### [TASK DESCRIPTION]
Repeat the data that follows, word for word, without the images.

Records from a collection
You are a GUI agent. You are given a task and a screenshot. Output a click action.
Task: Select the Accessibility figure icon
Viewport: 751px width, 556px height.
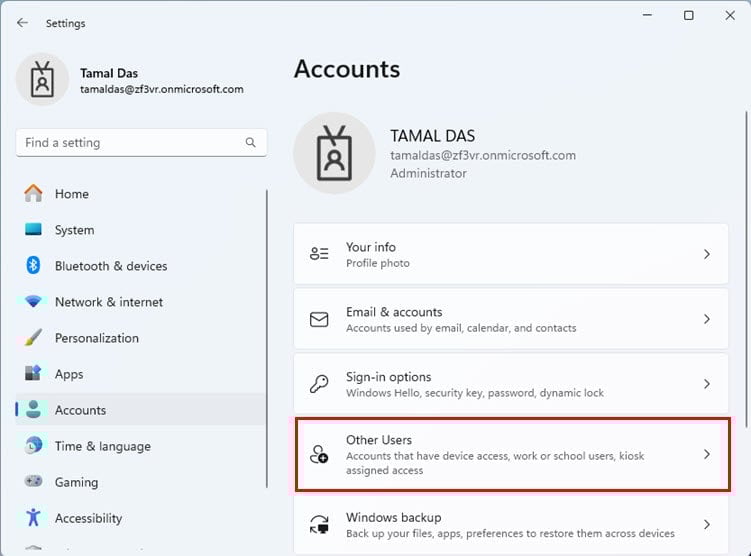point(34,518)
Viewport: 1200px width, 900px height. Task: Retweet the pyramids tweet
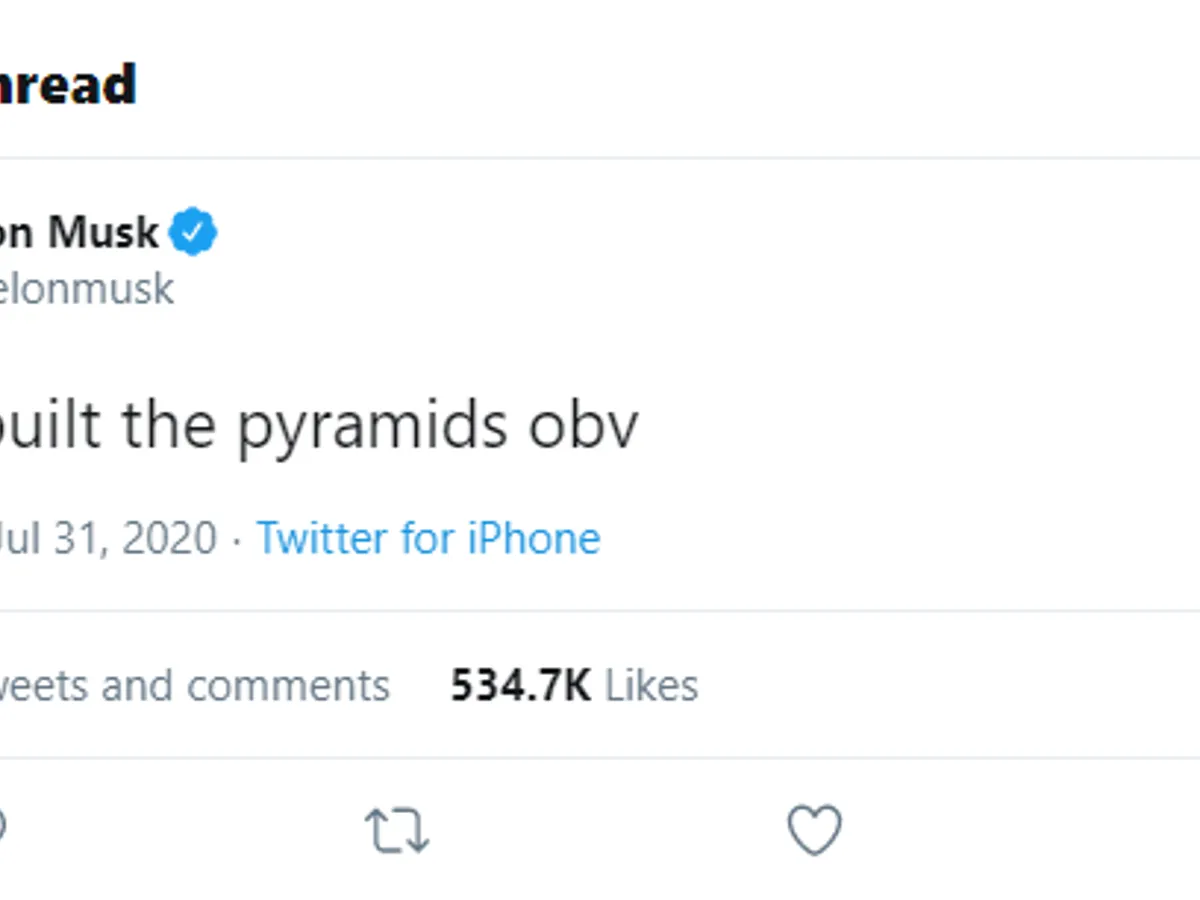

### [SOLUTION TO THIS EXERCISE]
You are a GUI agent. You are given a task and a screenshot. Output a click action.
Task: Select the Accessibility figure icon
Viewport: 751px width, 556px height.
point(34,518)
Viewport: 1200px width, 900px height. Task: Retweet the pyramids tweet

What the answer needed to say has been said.